Kedua, JPU tidak bisa membuktikan kondisi-kondisi tertentu. Ketiga, perbuatan tindak pidana yang dilakukan Benny terjadi pada saat negara dalam situasi aman.
Baca juga: Perjalanan Kasus Korupsi Asabri dengan Terdakwa Benny Tjokrosaputro, Divonis Hari Ini
Keempat, terdakwa tak terbukti melakukan korupsi secara pengulangan.
Adapun majelis hakim menjatuhkan vonis nihil terhadap Benny dalam kasus korupsi pengelolaan dana PT Asabri.

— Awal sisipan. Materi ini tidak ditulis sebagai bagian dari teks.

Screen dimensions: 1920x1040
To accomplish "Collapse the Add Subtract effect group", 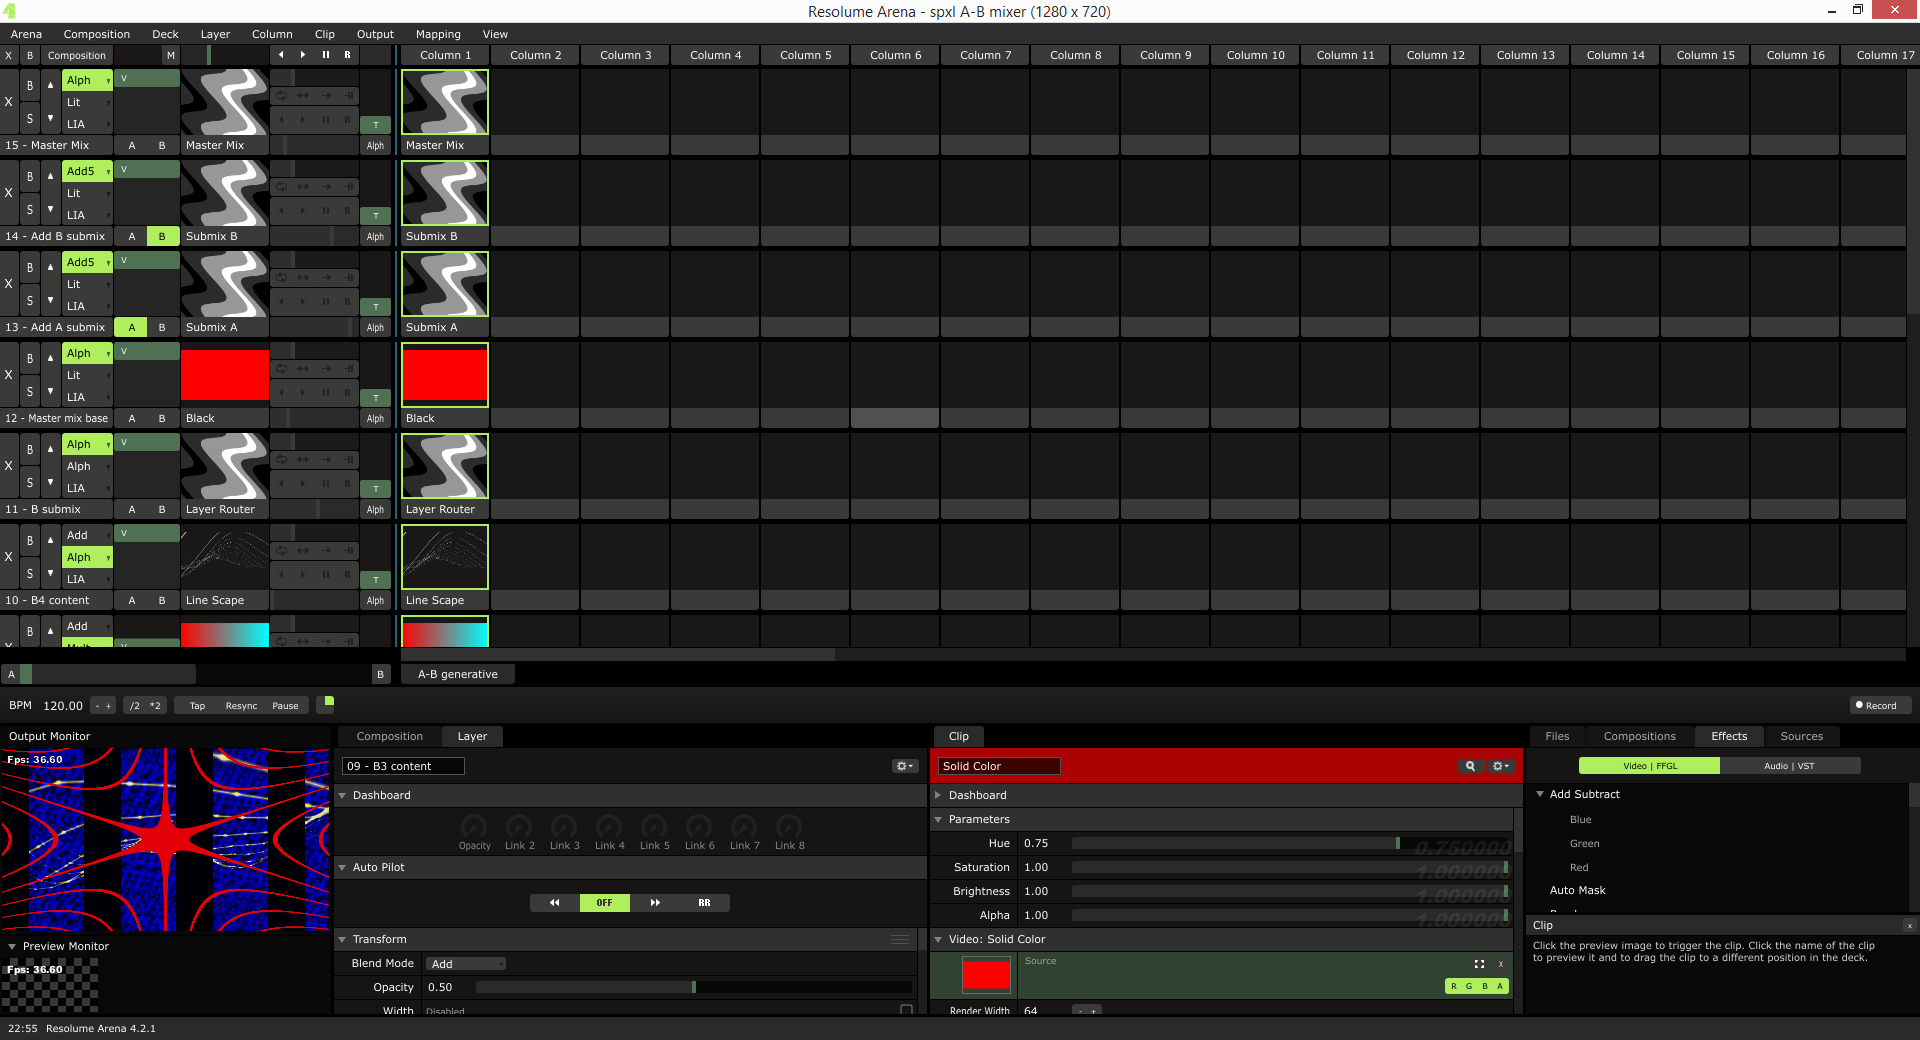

Vonis ini dijatuhkan lantaran Benny sudah dihukum penjara seumur hidup di kasus PT Asuransi Jiwasraya (Persero).
"Karena terdakwa sudah dijatuhi pidana seumur hidup dalam perkara PT Asuransi Jiwasraya, maka pidana yang dijatuhkan dalam perkara a quo adalah pidana nihil," ujar hakim ketua.
Dalam vonis ini, Benny dijatuhi pidana tambahan berupa pembayaran uang ganti rugi kepada negara senilai Rp 5,733 triliun.
"Menjatuhkan pidana tambahan pada terdakwa untuk membayar uang pengganti kepada negara sebesar Rp 5.733.250.247.731 (Rp 5,733 triliun)," kata hakim ketua.
Sebagai informasi, Benny sebelumnya sudah divonis penjara seumur hidup dalam kasus korupsi PT Asuransi Jiwasraya.
Majelis hakim menyatakan bahwa mantan Direktur Utama PT Hanson International Tbk itu terbukti bersalah melakukan korupsi hingga merugikan keuangan negara sebesar Rp 16,807 triliun serta melakukan tindak pidana pencucian uang (TPPU).